§ WORK ORDER
The answer should consist of each line from the data below that includes "dropdown".

● ● ●

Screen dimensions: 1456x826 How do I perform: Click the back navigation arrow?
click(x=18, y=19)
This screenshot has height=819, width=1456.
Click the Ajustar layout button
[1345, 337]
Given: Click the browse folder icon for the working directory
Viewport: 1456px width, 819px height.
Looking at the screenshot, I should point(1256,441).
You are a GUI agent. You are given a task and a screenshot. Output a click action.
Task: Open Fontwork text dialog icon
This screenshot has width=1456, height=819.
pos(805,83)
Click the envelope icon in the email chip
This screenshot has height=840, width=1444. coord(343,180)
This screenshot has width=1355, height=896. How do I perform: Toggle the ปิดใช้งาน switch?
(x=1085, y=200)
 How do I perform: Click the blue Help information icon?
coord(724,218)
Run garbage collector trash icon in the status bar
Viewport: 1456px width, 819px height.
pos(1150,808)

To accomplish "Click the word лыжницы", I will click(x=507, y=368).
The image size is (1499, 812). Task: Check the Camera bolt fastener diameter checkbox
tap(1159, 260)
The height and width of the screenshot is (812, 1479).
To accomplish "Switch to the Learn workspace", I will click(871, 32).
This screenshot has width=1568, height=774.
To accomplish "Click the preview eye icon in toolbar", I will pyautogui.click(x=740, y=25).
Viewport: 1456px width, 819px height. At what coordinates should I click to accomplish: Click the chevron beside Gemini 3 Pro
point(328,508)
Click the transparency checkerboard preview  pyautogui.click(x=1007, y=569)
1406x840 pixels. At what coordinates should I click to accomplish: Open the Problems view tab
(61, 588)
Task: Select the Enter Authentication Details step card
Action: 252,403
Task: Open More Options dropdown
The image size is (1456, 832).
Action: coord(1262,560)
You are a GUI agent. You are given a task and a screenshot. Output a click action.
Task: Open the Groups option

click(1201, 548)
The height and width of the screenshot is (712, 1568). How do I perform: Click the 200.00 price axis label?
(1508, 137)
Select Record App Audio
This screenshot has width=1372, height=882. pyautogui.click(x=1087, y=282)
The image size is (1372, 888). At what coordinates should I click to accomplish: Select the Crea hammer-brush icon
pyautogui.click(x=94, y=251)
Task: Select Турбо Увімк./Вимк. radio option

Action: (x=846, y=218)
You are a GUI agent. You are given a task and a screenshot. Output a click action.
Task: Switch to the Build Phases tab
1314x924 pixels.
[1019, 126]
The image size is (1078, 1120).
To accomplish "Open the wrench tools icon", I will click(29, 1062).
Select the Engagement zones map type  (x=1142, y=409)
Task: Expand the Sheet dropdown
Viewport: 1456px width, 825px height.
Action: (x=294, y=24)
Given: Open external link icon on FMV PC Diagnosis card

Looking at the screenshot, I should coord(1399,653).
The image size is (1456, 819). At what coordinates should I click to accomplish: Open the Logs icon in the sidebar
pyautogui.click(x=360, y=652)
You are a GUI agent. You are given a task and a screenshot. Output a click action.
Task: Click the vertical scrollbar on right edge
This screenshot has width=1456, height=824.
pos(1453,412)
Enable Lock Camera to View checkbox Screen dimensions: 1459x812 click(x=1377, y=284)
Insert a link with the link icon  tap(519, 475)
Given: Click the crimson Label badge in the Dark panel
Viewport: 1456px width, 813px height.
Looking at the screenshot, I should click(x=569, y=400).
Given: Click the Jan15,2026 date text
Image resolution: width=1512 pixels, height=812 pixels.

● ● ●

§ EXERCISE OUTPUT
Task: Open More Options dropdown
Task: Expand the Sheet dropdown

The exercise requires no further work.